5. “I will not wait until I’m convinced I will succeed.”
This one tickles me a little, because it applies so well to who I am in general (a confirmed non-risk-taker). However, adoption is pretty much ALL risk. There has never been a time when I considered adoption “success” a foregone conclusion. It’s a good reminder, nonetheless, to take the step, face the uncertainty, make the commitment. In adoption, there is no assurance of future triumph, but every moment is an opportunity to affect change in the life of a child. Carpe this moment.
6. “I will not whine.”
There is soooooooooooooo much to justifiably whine about. Ghastly social workers. Horrendous former foster families. Appalling biological parents. The “system” (every foster/adoptive family understands this term). Government program inadequacies. Whomever neglected the academic, social, emotional, physical, mental, psychological, EVERYTHING-ical well-being of this child. And, of course, sometimes the kid himself is something to whine about. Think for a moment about the following synonyms: Gripe. Moan. Grouse. Grumble. Complain. Snivel. Do any of these words give you warm fuzzies? Neither does the act these words describe. The more you (grouse, gripe, grumble), the worse you feel. We’ve all heard the phrase, “Just Do It.” In this case, Just Don’t.
7. “I will not be afraid.”
The wisest individual once said, “Perfect love casts out fear.” Often, we’re oblivious of allowing fear to worm it’s way into our lives. Fear is a habit: unbelievably easy to overlook and incredibly difficult to combat. When the fear creeps in, call a friend or contact a fellow adoptive family member. Some of us have already lived through the fire. We might be able to point you in the direction of an extinguisher or emergency exit. Bravery is a daily (and sometimes hourly) decision. Choose to be strong and courageous. You are not alone.
8. “I will not blame other people – for anything.”
Again. Sooooooooooooo many people to blame. And again, legitimately, justifiably so. The above mentioned Ghastlies, Appallings and Horrendouses caused much of the pain as well as many of the issues we’re trying to help these kids unravel. No thanks to these people, our kids have stinky, unpleasant, and in some cases, gruesome baggage to unpack. Things that no child should have in their personal carry-on. All the same, by caving to the habit of blame, we handicap ourselves. Blaming others gives them influence they don’t deserve. We begin to feel inadequate, ineffectual, overwhelmed.
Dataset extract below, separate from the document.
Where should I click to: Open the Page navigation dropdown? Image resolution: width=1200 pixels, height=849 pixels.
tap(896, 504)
Don’t bestow power on those who have no claim to it. Take responsibility for the future. Which brings me to the next point…
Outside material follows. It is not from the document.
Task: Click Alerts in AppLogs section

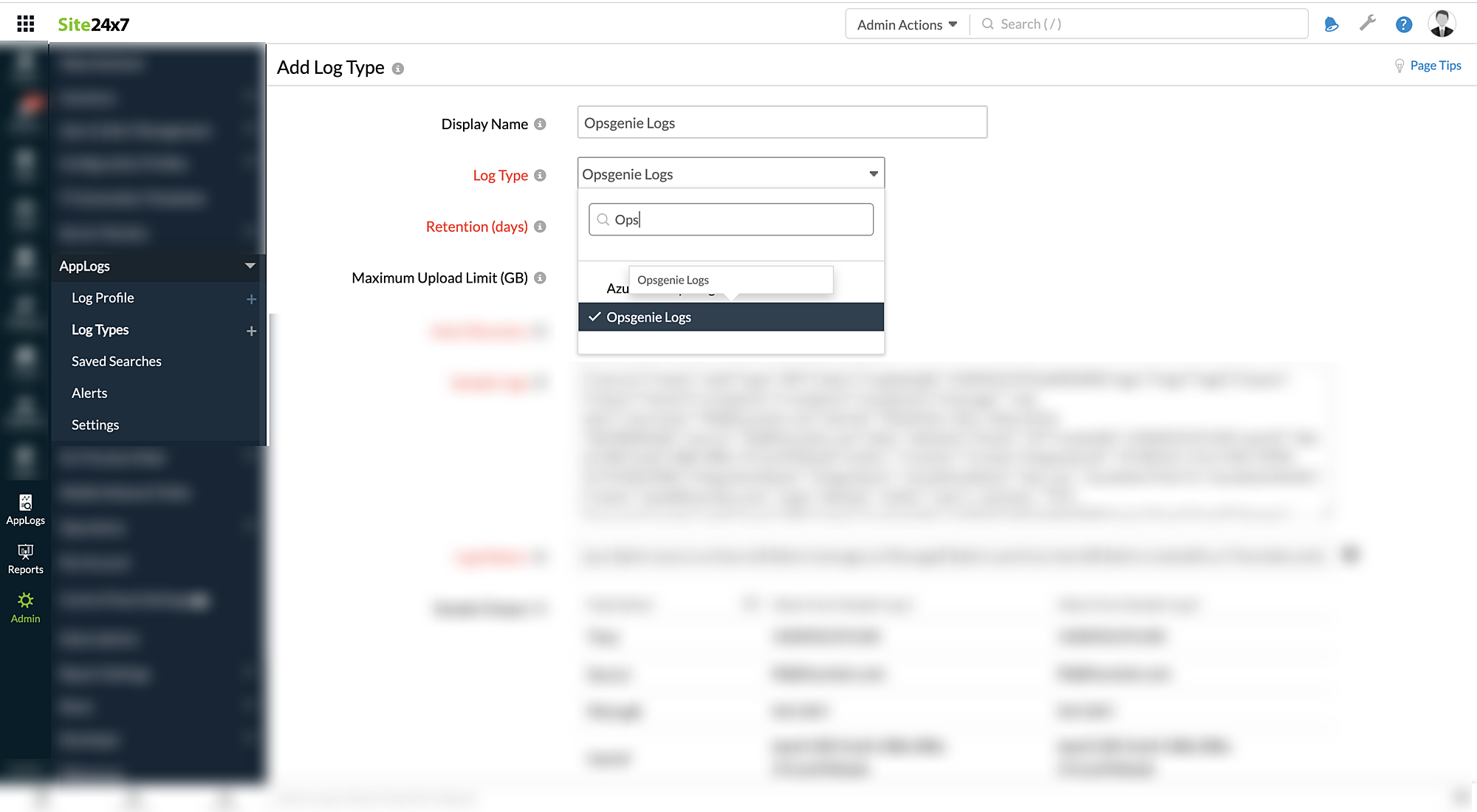Action: pyautogui.click(x=90, y=393)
9. “I will not let the past control my future.”
The first two years of our lives together, the kids spoke incessantly of prior families, both biological and foster. We allowed–and even encouraged–the verbal deluge, hoping they would “get it out” and then move on. Actually, the opposite became true. The more they reminisced, the angrier they became. Predictions of failure spoken over them (by adults who should have provided support) ripened. Finally, we proclaimed our home a Present-and-Future-Only-Zone. Go ahead. Tell the counselors about every bit of the garbage all those crazies put you through. But in this house, we’re going to focus on the amazing person you are today. We’re setting our sights on the fascinating individual you will be in two, five, ten years. Yep, they dealt you a really nasty hand, but we’re going to help you make it to Uno. And you’re going to win this game.
Working toward Exceptional Happiness takes time, especially if you’re discouraged. (“The good news: I think I see the light at the end of the tunnel. The bad news: It might be a train.”)
The better news: adoptive families are already Exceptional, so you’re halfway there.